We mark a new month according to the arrival of the new moon. The odd thing is that a new moon is essentially not visible. There are several reasons why it is impossible for us to see the New Moon in the sky. The alignment of the Sun, the Moon, and Earth, leaves the side of the Moon that faces Earth in complete darkness. Technically, this is called a conjunction or Syzygy in the Sun-Earth-Moon system. In addition, the New Moon rises and sets around the same time as the Sun, bringing it too close to the Sun’s glare to be seen with the naked eye.
It’s all about having faith that the new moon is there, even when we can’t see it. We could spend our time in desperation and anxiety, waiting for the first sliver of the waxing moon. Or we just keep going, having faith in the cycle of the Universe, in the rhythm of the saints.
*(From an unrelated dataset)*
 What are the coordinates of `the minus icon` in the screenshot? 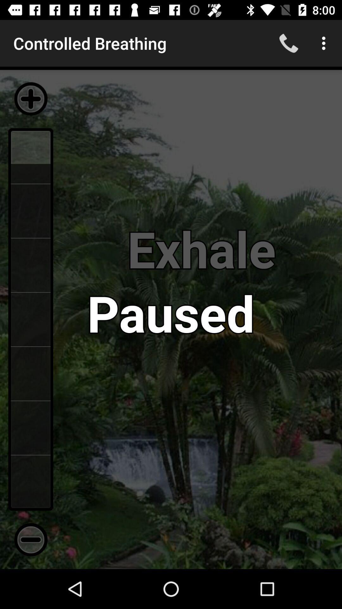 It's located at (31, 539).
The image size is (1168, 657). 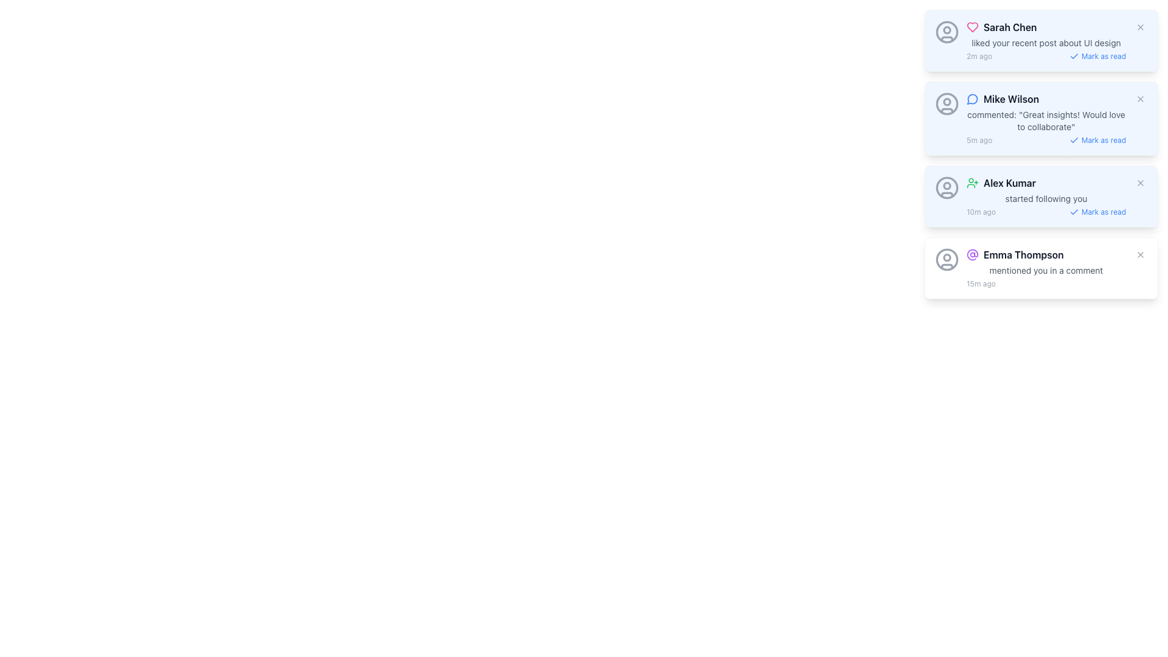 What do you see at coordinates (1098, 56) in the screenshot?
I see `the 'Mark as read' interactive text button with a check mark icon located in the notification card about 'Sarah Chen' to mark the notification as read` at bounding box center [1098, 56].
There’s a beautiful tradition called birkat hachodesh: blessing the new month. It is recited outside at the advent of the new month/new moon. It’s not done so much anymore, which is a shame. Because on the night of a new moon, the sky is so dark, yet so filled with stars. It reminds us just how tiny we are – and that we are so lucky, in this moment, to be alive, that everything will ultimately be alright as we are embraced by the Holy One, and by each other.
Blessed are You, Adonai our God, Ruler of the Universe, Who by sacred speech created the heavens, and by the breath of Your mouth all of the stars and the planets. You set for them a law and a time, that they should not deviate from their task. And they are joyous and glad to perform the will of their Owner; they are workers of truth whose work is truth. And to the moon You said that it should renew itself as a crown of beauty for those God carried from the womb, as they are destined to be renewed like it, and to praise their realms. Blessed are You God, who renews the months.
There is a cosmic harmony. We live in a Universe of such transcendence. We live: with hope. Keep the faith.
[I am aware of the fact that the tradition of celebrating rosh hodesh is around the Jewish calendar – we welcomed the month of Heshvan 4 days ago. But don’t let that stop you. Put on your coat tonight, walk outside, take a deep breath and look at the sky: find the waxing moon. And say thank you.]